* [TASK TO COMPLETE] Can you recast the items, from the first line through the line that contains "x-unit-left: (×1000 m) is", as a JSON list of strings with one string per line and blank lines left out?

* [EXCERPTED RECORDS]
=== Section Start ===

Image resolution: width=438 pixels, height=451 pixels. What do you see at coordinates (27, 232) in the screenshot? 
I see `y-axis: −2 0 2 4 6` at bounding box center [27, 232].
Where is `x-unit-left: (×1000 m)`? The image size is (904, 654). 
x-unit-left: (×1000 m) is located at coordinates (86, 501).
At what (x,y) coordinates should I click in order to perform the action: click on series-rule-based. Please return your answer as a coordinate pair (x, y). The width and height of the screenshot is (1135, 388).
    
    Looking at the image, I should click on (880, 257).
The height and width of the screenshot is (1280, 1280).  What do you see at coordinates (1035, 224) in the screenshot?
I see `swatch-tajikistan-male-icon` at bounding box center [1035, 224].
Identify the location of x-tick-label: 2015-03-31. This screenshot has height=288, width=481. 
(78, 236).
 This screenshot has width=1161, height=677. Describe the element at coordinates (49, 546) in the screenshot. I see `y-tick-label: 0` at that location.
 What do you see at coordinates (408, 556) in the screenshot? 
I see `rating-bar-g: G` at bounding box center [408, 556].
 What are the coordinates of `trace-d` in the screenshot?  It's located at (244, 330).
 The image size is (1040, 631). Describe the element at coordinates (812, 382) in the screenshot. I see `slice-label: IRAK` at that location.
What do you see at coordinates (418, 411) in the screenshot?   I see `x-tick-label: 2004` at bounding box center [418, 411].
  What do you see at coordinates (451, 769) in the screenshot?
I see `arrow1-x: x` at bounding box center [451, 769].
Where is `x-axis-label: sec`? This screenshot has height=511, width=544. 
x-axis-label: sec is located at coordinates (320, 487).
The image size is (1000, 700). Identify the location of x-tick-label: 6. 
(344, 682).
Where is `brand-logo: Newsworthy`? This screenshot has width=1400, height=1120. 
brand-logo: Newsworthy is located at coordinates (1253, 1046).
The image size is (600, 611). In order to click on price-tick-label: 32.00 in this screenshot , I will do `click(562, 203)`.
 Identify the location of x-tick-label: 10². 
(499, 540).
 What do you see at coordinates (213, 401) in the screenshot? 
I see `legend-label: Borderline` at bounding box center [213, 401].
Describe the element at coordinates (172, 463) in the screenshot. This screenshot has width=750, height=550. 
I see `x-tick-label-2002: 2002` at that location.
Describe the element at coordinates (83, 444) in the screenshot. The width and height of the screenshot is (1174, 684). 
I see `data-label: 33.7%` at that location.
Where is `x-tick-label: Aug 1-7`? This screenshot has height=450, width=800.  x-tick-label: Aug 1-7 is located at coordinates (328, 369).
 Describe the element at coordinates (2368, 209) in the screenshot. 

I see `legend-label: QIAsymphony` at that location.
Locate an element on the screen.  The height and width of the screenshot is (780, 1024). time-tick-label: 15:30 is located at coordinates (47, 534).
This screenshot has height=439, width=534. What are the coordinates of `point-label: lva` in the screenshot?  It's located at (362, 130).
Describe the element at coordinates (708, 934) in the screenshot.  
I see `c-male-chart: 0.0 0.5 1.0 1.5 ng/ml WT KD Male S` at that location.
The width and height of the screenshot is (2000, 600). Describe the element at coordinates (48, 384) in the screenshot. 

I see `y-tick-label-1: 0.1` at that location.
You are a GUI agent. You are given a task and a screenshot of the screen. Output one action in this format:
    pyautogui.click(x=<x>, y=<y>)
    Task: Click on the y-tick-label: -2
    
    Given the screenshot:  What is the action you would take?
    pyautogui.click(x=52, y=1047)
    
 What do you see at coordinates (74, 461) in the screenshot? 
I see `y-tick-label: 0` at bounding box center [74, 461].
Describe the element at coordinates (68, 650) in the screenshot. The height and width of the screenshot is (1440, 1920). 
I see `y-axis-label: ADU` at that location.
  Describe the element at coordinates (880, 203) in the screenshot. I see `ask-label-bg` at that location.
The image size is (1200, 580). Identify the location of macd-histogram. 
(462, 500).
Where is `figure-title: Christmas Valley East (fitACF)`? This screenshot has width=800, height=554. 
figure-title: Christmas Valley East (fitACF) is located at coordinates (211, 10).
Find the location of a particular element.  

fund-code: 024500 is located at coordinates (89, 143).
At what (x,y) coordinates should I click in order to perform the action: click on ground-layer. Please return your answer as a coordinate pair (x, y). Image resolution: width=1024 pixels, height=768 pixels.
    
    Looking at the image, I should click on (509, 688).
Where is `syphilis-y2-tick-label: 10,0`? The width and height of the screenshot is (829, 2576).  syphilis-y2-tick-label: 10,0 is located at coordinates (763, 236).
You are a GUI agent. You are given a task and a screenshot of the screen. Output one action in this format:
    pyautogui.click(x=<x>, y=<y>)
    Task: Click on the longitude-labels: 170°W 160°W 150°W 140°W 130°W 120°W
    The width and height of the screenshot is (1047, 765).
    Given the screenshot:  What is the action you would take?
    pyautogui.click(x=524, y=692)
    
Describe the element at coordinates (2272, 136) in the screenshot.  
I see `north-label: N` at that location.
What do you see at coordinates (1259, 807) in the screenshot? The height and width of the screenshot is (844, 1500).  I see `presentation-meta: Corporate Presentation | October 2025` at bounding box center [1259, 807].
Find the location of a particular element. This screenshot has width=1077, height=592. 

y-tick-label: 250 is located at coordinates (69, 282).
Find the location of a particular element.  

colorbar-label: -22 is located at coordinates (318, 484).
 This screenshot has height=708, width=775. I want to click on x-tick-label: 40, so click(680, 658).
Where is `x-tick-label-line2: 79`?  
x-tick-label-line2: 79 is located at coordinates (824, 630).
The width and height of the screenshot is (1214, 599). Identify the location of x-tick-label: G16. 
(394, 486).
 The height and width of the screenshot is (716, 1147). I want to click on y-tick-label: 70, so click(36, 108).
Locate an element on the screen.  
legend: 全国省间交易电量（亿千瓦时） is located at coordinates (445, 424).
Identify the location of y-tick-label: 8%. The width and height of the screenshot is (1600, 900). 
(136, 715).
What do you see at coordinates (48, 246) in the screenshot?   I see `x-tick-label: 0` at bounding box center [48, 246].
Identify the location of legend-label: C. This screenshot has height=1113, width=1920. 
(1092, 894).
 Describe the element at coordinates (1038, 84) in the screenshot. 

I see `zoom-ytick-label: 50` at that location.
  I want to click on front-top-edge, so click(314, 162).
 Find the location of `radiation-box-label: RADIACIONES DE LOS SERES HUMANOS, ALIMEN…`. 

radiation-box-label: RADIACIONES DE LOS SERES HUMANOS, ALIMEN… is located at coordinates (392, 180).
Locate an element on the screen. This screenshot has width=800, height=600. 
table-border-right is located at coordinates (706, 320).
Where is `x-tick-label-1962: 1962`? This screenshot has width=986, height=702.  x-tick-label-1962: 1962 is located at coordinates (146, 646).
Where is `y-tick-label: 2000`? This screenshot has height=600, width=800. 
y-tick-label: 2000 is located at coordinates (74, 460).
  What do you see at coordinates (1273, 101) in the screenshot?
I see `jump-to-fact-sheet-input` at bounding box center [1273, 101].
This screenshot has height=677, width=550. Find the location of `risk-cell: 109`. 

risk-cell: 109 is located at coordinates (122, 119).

=== Section End ===

* [SOLUTION TO THIS PROBLEM]
[
  "Image resolution: width=438 pixels, height=451 pixels. What do you see at coordinates (27, 232) in the screenshot? ",
  "I see `y-axis: −2 0 2 4 6` at bounding box center [27, 232].",
  "Where is `x-unit-left: (×1000 m)`? The image size is (904, 654). ",
  "x-unit-left: (×1000 m) is located at coordinates (86, 501)."
]